Nous saisissons, en creux, que le rapport des membres à la personne fondatrice peut, dans certains cas, être problématique. L’histoire récente montre que des personnes équilibrées et bien intentionnées au point de départ se sont progressivement muées en « gourous[23] ». Elles en vinrent à exercer une emprise sur des individus qui devinrent de plus en plus dépendants d’elles et, pour ainsi dire, furent constitués prisonniers d’une relation malsaine et destructrice.
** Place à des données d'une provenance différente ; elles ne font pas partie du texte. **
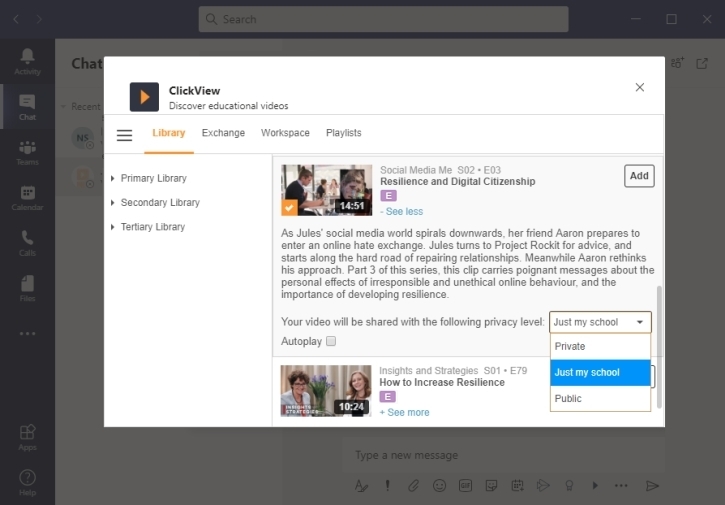Switch to the Playlists tab

point(343,133)

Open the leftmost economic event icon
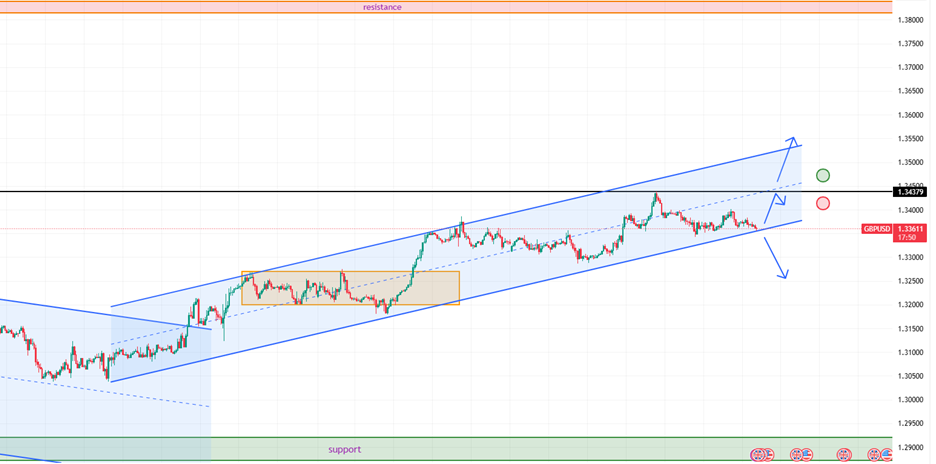(x=757, y=455)
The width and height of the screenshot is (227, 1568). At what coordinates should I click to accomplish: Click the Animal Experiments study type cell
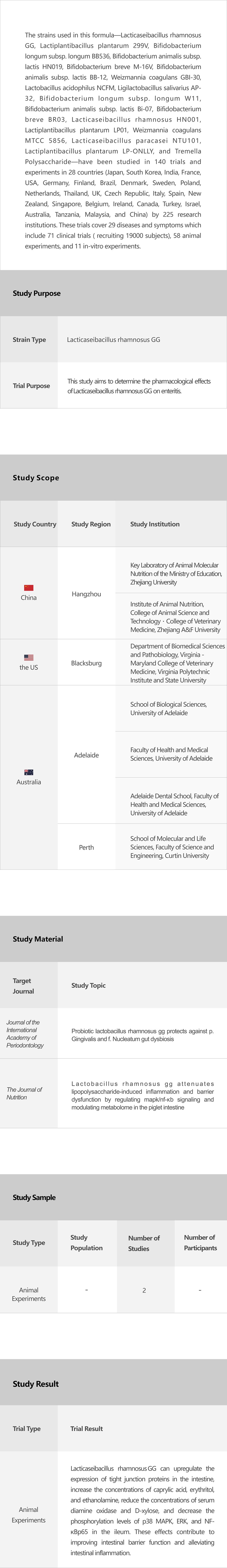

En saine théologie, soulignons-le, une personne fondatrice est un doigt qui pointe vers le Christ. C’est le Christ qui doit être suivi en premier[24]. Le fondateur, lui, vient en second. Ou pour le dire autrement, « il s’agit de suivre le Christ dans les pas de la figure fondatrice[25] ». Lorsque le regard demeure fixé sur le doigt, que la personne fondatrice s’interpose ou fait écran au Christ, la sequela Christi, qui est le projet fondamental de toute forme de vie évangélique[26], est nécessairement menacée de déviation.

2. Le rapport des membres aux personnes en fonction d’autorité

S’inspirant souvent des traditions spirituelles et institutionnelles qui les ont précédées, les communautés nouvelles adoptent divers modèles de vie communautaire et de gouvernement. En effet, « il n’est pas nécessaire [qu’un] fondateur invente une institution radicalement nouvelle. Il peut utiliser des modèles qui ont fait leurs preuves, quitte à les adapter à son intuition[27] ». Ainsi, certaines communautés reprennent le modèle bénédictin, celui des Dominicains ou encore le modèle hérité d’Ignace de Loyola, pour ne nommer que ceux-là[28].
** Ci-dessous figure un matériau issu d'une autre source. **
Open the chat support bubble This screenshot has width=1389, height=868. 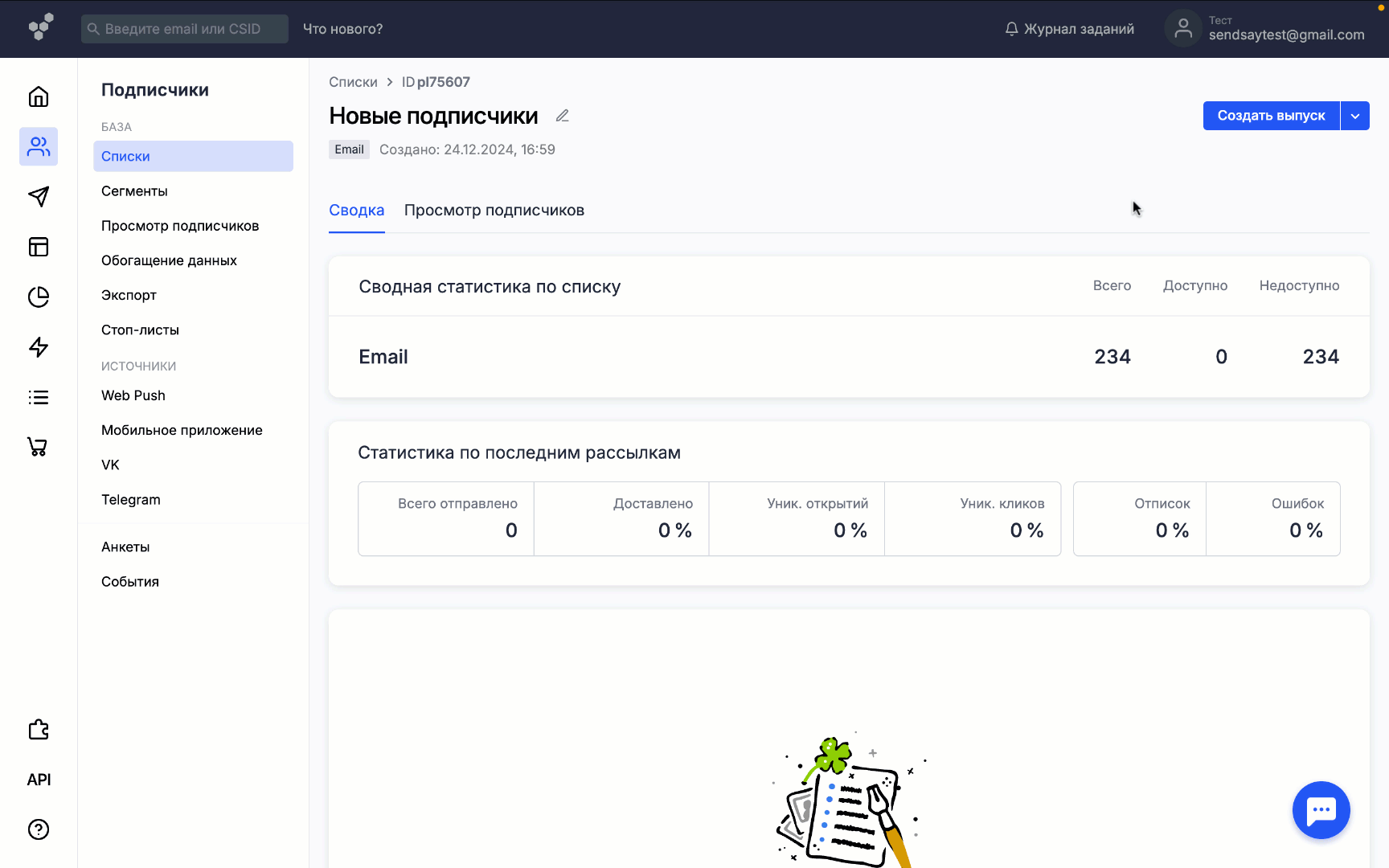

Traditionnellement, les diverses formes de vie évangélique apparues au cours de l’histoire comprennent un engagement spécifique à l’obéissance. Cet engagement connaîtra des modalités variées selon les traditions en cause, mais l’intention primordiale demeure la même : conformer sa volonté propre à la volonté discernée de Dieu, à l’exemple de l’obéissance du Christ[29], au coeur d’une fraternité où l’écoute mutuelle (oboedire, prêter l’oreille) est la règle et où le bien de la collectivité implique la soumission libre des individus à l’autorité régulée de l’un des membres[30]. « Pourtant, écrit Henry Donneaud, l’histoire longue de la vie consacrée autant que l’expérience ecclésiale récente nous apprennent que, au nom de l’obéissance, des dérives ont été commises, aux conséquences graves et douloureuses. Existent bel et bien, trop nombreux, des abus d’obéissance[31] ».

Certes, les communautés de fondation ancienne ne sont pas exemptes de dérives autoritaires ou d’abus de pouvoir. Toutefois, leur expérience et leurs institutions éprouvées les préservent habituellement du naufrage[32]. Dans le cas des fondations récentes, pour les raisons que nous évoquerons plus bas, « la proportion des communautés nouvelles concernées par des dérives de l’obéissance est élevée », quoique « toutes n’ont pas été touchées par de tels abus et celles qui l’ont été ne l’ont pas toutes été au même degré[33] ». Au moins quatre éléments entrent en jeu dans la problématique entourant le gouvernement et les rapports d’obéissance au sein des communautés nouvelles.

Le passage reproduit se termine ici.